With two outs, Olerud pulled a breaking pitch into the right-field seats, giving the Yanks a 3-1 edge. Cairo greeted reliever David Riske with a solo shot in the seventh.
Jeter, who before the game admitted the Yanks needed to ratchet up their intensity level, looked like a ball of fire. He finished 3-for-4 after his eighth-inning grounder off third baseman Casey Blake’s glove was a base hit, scoring Ruben Sierra with the Yanks’ fifth run.
The Yanks were victorious for the ninth time in Hernandez’s 10 starts, remarkable considering they claimed him off the scrap heap this spring when he was still recovering from shoulder surgery.
In 1998, with the Yanks trailing Cleveland two games to one in the ALCS, El Duque hurled seven shutout innings on the road in his postseason debut for a 4-0 victory. The Bombers swept the rest of the postseason.

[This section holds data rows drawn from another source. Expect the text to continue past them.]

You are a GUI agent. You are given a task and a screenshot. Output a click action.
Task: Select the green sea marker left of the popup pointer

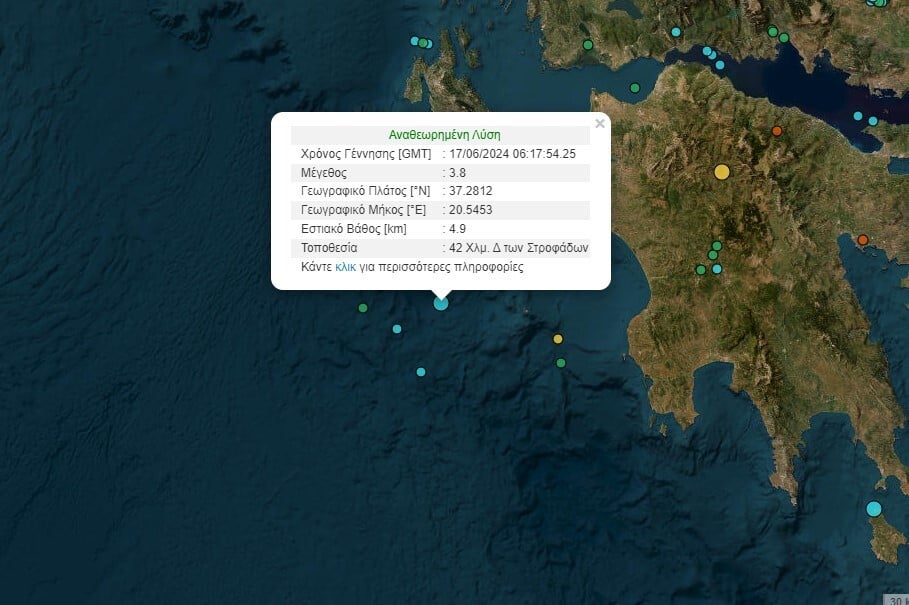363,308
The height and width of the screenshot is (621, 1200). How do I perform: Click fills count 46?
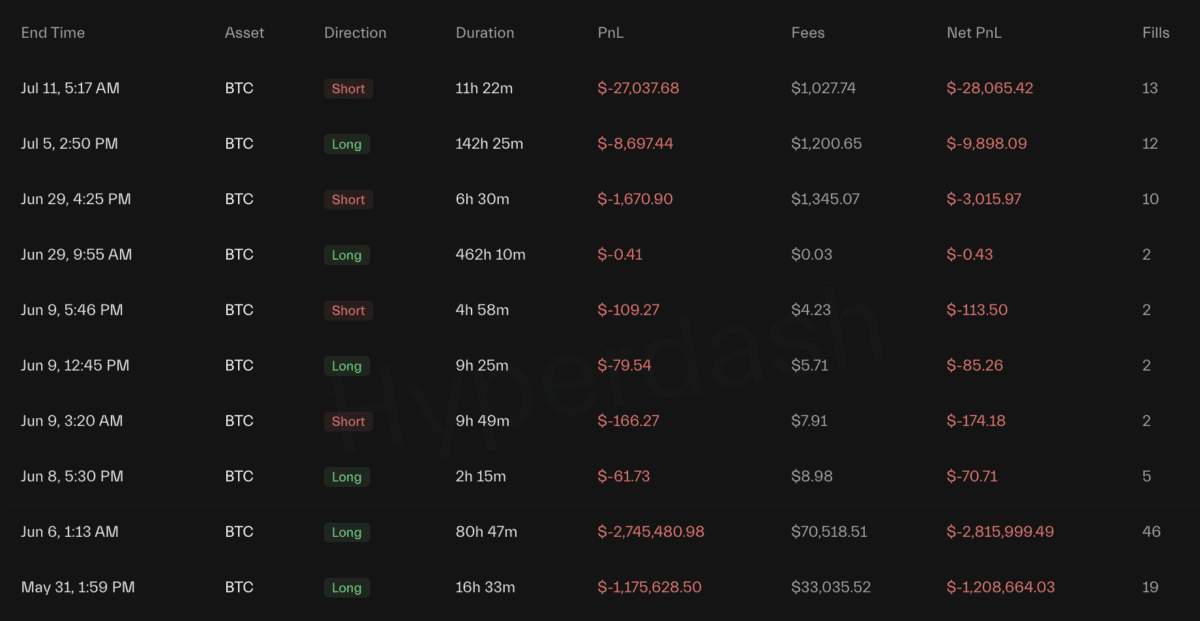coord(1151,532)
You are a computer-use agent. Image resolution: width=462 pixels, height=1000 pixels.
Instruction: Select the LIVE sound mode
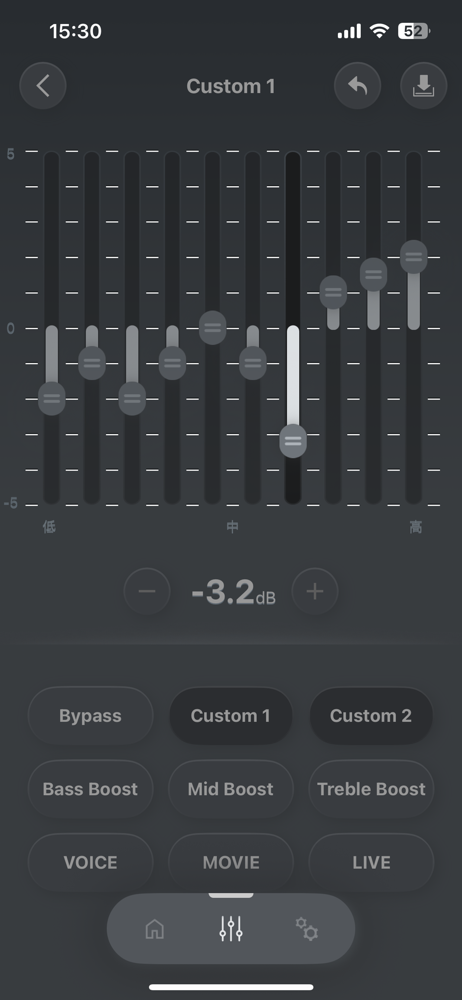(371, 862)
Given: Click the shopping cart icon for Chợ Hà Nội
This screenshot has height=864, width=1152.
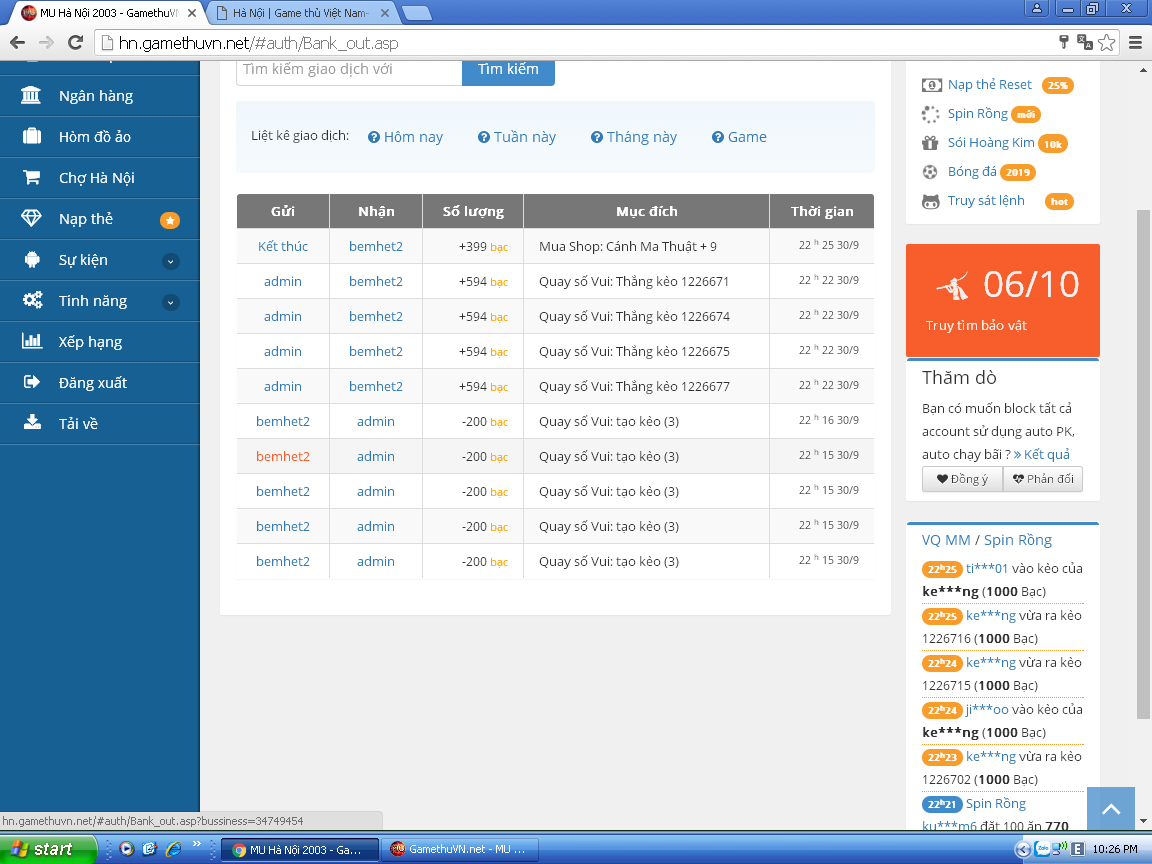Looking at the screenshot, I should pos(31,178).
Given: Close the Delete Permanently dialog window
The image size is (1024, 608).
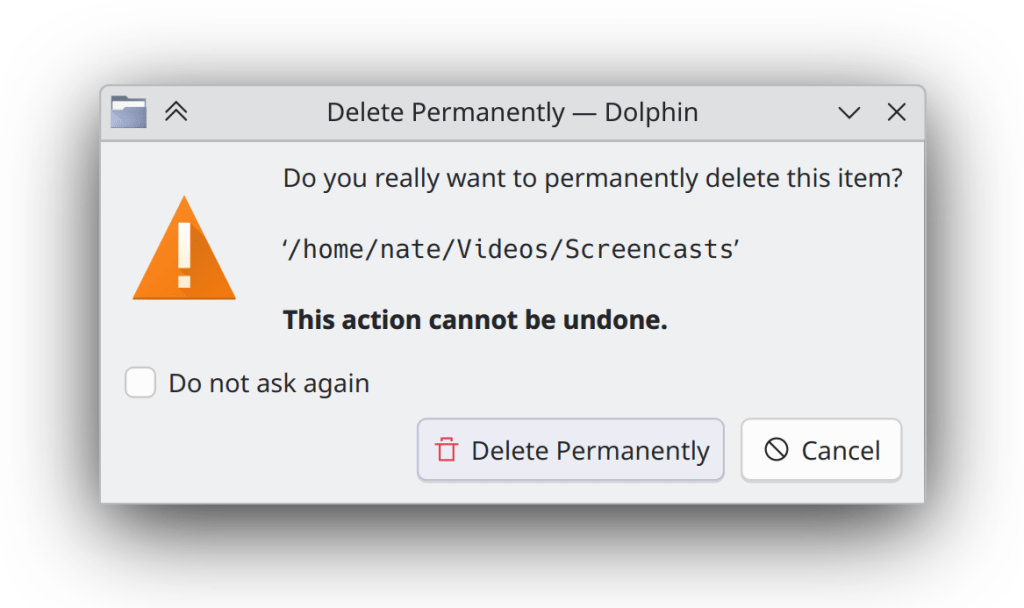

El Duque was at his playful best. In the third, he fielded a slow chopper by Coco Crisp and tried to tag him on the baseline, but Crisp evaded him with the footwork of a boxer. Crisp was ruled out for running out of the basepaths. Duque first put his hands out and then folded his arms, more in humor than anger.
In the seventh, after grabbing Ben Broussard’s hot comebacker, Duque held his glove up in a show of flair and then tossed sidearm to first for the out. A crowd of 41,448 began a chant of “El Duque! El Duque!”
Hernandez surrendered a run on a walk and two singles in the first before escaping.
When Bernie Williams was erased at the plate on Gary Sheffield’s grounder to third in the first, it looked like another one of those nights.
But El Duque got rolling, retiring nine straight from the first to the fifth. He set down the last seven Cleveland hitters to end his outing, whiffing three of them.